Octávio Carmo, Agência ECCLESIA
Olhos no ecrã, olha apenas o tempo suficiente para se assegurar de que o veículo que se aproxima a viu e vai travar, na passadeira. Passa em segurança, porque o condutor travou a tempo, e segue o seu caminho, sempre com o olhar no telemóvel. A cena não tem nada de invulgar, mas há um pormenor que ainda não lhe contei: o veículo era uma ambulância com a marcha de urgência sinalizada, através de sinais luminosos, dado que a situação no seu interior não deveria permitir o recurso à sirene.
Vi todo este episódio parado no semáforo, já depois de ter dado passagem à referida ambulância, numa das avenidas de Lisboa. Não resisto a partilhá-la como ponto de partida para esta reflexão: quanta indiferença há, afinal, na nossa diferença?
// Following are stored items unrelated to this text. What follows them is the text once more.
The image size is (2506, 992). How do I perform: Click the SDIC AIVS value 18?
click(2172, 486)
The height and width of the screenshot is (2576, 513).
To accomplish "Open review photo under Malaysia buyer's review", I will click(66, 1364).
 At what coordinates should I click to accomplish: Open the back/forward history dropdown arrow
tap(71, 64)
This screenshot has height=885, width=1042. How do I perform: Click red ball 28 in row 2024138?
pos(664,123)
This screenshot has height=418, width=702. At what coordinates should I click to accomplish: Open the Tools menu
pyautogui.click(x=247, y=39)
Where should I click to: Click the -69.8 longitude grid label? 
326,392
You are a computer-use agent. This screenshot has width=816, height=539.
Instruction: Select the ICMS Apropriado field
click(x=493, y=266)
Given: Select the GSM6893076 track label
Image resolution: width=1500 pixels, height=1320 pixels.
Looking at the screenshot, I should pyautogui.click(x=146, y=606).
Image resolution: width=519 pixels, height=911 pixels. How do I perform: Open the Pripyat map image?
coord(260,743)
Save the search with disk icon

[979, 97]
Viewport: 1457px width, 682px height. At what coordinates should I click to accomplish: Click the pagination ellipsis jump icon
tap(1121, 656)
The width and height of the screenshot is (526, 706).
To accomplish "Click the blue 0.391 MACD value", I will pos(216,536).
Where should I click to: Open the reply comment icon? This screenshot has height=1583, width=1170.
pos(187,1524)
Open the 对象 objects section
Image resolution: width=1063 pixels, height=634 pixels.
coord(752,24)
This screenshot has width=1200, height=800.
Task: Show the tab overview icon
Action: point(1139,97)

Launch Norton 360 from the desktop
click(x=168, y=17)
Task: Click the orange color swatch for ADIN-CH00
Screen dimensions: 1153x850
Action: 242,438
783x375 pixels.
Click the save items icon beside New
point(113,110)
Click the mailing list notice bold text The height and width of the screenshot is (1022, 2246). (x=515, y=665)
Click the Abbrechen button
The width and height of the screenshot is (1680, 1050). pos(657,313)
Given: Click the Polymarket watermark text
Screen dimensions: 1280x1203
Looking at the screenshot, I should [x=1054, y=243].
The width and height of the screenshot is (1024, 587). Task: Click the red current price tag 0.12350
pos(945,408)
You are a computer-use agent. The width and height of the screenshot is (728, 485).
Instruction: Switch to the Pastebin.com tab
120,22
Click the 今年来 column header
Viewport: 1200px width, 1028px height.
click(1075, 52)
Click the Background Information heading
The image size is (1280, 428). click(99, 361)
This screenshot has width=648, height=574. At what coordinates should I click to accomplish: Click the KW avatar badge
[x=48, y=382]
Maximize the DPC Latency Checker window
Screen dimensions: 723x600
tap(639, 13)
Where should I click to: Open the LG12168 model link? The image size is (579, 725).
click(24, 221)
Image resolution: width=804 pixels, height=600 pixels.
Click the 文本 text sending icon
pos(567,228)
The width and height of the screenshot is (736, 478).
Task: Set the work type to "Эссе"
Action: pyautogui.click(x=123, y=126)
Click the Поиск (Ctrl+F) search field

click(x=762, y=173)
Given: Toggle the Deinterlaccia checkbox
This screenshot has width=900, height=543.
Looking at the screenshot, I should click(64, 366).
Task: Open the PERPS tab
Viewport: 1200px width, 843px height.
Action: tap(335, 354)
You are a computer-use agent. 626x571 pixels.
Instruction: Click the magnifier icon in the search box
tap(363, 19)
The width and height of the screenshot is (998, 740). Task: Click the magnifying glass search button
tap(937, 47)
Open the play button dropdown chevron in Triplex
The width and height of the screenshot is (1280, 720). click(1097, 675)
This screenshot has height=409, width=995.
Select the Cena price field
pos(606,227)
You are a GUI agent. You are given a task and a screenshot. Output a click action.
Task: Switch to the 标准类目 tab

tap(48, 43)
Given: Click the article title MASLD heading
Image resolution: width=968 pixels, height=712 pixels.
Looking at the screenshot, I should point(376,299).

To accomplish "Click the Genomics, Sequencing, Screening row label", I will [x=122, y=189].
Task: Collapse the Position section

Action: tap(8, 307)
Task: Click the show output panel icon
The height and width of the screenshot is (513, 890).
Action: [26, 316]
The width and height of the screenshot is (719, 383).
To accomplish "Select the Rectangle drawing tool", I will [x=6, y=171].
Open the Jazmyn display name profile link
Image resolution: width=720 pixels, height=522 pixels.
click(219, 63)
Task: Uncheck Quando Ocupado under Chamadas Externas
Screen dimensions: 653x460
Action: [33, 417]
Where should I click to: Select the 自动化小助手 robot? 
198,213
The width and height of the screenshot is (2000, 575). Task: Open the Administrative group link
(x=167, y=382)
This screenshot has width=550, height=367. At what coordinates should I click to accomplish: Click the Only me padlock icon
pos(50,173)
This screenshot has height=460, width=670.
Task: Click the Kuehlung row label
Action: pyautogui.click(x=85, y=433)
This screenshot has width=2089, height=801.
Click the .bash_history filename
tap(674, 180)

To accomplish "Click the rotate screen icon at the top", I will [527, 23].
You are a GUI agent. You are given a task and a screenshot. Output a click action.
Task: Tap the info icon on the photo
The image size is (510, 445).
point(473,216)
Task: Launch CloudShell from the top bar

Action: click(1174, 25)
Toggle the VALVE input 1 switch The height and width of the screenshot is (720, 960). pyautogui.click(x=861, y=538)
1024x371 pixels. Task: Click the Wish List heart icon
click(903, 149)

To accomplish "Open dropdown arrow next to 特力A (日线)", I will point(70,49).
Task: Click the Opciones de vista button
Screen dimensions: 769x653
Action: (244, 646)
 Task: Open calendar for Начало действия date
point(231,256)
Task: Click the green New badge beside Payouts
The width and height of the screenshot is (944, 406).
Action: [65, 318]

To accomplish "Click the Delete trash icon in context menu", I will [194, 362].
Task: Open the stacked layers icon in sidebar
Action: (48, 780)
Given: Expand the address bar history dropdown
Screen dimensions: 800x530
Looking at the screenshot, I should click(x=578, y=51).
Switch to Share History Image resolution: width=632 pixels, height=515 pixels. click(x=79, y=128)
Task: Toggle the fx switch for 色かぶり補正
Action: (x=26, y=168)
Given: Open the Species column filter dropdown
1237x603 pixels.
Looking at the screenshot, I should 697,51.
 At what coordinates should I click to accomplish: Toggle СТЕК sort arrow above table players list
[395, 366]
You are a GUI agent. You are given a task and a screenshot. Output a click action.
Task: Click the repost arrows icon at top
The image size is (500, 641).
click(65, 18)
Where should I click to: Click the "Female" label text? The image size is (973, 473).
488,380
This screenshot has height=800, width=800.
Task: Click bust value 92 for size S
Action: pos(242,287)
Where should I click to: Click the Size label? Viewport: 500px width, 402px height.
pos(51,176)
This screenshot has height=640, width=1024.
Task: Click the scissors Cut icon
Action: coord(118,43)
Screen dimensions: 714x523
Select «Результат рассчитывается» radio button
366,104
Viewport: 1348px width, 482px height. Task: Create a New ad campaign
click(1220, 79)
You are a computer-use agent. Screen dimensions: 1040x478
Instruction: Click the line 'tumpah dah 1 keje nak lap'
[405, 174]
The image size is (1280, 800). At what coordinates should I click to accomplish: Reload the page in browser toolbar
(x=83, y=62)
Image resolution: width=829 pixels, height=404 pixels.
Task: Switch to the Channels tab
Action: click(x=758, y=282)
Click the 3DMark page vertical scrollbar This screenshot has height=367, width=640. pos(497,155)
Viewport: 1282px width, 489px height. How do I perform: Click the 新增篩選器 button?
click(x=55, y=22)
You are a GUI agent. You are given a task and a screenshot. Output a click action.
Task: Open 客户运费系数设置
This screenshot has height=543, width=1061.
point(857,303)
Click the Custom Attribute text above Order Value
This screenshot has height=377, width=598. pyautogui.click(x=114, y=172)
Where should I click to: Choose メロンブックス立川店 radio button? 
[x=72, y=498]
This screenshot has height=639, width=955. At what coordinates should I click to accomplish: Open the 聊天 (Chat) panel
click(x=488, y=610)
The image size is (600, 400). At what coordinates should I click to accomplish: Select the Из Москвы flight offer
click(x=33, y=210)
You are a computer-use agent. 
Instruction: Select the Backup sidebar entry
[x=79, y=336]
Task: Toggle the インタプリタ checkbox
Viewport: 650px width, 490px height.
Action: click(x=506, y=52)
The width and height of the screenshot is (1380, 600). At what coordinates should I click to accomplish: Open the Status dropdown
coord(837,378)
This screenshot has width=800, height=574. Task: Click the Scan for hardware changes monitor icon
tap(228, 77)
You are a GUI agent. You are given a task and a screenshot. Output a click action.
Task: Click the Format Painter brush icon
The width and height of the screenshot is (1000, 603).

Em última instância, conto eu. E mais eu. Não há sequer tempo para deixar passar uma ambulância em que alguém se poderia estar a debater, entre a vida e a morte, para sobreviver. Nada pode esperar, porque eu sou demasiado importante. Afinal, não há outro como eu.
O nosso discurso sobre a fraternidade, os Direitos Humanos e a igualdade entre todos cai por terra, sucessivamente, aos mais pequenos testes: primeiro eu. A globalização da indiferença, de que tantas vezes tem falado o Papa Francisco, por exemplo, entranhou-se profundamente na digitalização da existência, onde o olhar foge cada vez mais para o virtual e cada vez menos para o que nos rodeia.
O Covid-19 não traz um pequeno teste, como deixar passar uma ambulância que se dirige a toda a velocidade para um hospital. É um teste muito maior, que questiona profundamente o nosso sentido de comunhão e de comunidade. A tentação da “diferença” é muito grande: ser especial, não fazer como os outros, exibir uma força física ou espiritual maior do que a multidão, porque afinal, eu sou único, não é?
Salve-se quem puder é, acima de tudo, “salvo-me como puder”. A exibição de pequenos e grandes poderes não é uma manifestação de diferença e superioridade. É a mostra da pequenez da indiferença de quem não consegue reconhecer no outro alguém igual a si. Resta a cada um saber de que lado quer ficar, nesta dor sem fim a que tantos irmãos e irmãs estão sujeitos.
O novo coronavírus é, afinal, o desafio – legalmente imposto e moralmente incontornável – de quebrar os hábitos rotineiros, renovando escolhas e a própria existência, cada qual com a quota de poder que lhe cabe. Para que possamos fazer diferente e, finalmente, nos unamos num projeto comum, a que ninguém seja indiferente.
Aos católico, convém lembrar que não há amor a Deus sem amor ao próximo e que ninguém se salva sozinho.